Over the years I’ve compiled a list. This list is for my eyes only, and details all of what I’ve achieved. From practical and measurable successes to the triumphs that are smaller in nature, I’ve written all of it down to remind myself of what I’ve done, and what’s left to do. I return to this list often, and it’s like having a drink with an old friend. Reading my list, and creating little houses of projects within the overall village that is my assignment, transformed something that was once frightening to something that is terribly exciting.

I fist-pumped on the train and rushed home to make this chocolate swirl coffee cake as a celebration.

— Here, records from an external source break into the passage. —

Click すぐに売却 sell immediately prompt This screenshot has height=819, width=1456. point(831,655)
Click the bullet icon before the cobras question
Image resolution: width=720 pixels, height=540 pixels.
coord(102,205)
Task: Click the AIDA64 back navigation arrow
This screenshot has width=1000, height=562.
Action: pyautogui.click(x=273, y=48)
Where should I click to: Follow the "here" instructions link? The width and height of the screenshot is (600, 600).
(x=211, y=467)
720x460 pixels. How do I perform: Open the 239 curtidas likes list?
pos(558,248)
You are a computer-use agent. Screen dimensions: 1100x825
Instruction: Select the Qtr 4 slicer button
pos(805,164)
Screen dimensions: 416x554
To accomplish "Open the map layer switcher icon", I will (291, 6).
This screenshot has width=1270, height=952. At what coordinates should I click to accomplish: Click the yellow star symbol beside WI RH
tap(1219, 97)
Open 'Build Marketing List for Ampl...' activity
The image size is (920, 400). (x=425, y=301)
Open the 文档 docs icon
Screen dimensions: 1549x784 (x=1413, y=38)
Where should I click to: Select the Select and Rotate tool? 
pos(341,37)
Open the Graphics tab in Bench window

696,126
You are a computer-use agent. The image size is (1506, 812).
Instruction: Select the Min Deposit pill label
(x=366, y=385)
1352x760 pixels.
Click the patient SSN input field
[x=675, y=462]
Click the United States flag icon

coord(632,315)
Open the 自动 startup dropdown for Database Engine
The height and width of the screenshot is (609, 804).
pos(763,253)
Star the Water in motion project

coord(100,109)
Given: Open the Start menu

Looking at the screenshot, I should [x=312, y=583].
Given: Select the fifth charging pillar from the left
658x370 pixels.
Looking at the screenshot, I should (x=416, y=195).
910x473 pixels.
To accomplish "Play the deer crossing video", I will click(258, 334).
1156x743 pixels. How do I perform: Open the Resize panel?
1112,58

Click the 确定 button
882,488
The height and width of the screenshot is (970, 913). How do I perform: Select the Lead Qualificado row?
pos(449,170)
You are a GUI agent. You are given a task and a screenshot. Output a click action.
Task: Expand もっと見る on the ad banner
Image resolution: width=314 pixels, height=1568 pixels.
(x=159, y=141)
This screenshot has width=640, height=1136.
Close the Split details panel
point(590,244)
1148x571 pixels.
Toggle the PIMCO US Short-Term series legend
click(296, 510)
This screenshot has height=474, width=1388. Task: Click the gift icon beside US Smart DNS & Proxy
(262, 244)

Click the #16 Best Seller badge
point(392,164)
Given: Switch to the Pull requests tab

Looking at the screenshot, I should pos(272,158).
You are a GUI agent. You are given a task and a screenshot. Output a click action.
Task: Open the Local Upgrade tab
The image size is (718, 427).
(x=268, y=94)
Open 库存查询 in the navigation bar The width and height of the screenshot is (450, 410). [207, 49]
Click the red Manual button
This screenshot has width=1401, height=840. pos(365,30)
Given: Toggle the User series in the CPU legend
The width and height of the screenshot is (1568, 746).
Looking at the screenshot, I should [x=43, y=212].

INGREDIENTS: Recipe courtesy of Godiva, modified slightly
For the streusel + filling
1/2 cup firmly packed light brown sugar
1 cup pecans
1 tsp ground cinnamon
1 bar (1.5 ounces) chocolate, chopped
1/4 cup all-purpose flour
1/4 cup unsweetened cocoa powder
5 tbsp unsalted butter

For the cake
2 1/2 cups flour
1 1/2 tsp baking powder
1/2 tsp baking soda
1/4 tsp salt
1 cup (2 sticks) unsalted butter, softened
1 1/2 cups granulated sugar
3 large eggs
1 large egg yolk
1 1/2 tsp vanilla extract
1 cup sour cream, at room temperature

DIRECTIONS
Preheat oven to 325°F. Butter bottom and sides of 9-inch springform pan. Dust pan with flour, tapping out excess.

For the streusel + filling: Place sugar, pecans and cinnamon in food processor. Cover and pulse until nuts are coarsely chopped. Transfer 3/4 cup of mixture to small bowl and stir in chocolate for filling. To remaining mixture in food processor add flour, cocoa powder and butter and pulse until mixture is crumbly for topping. Set aside.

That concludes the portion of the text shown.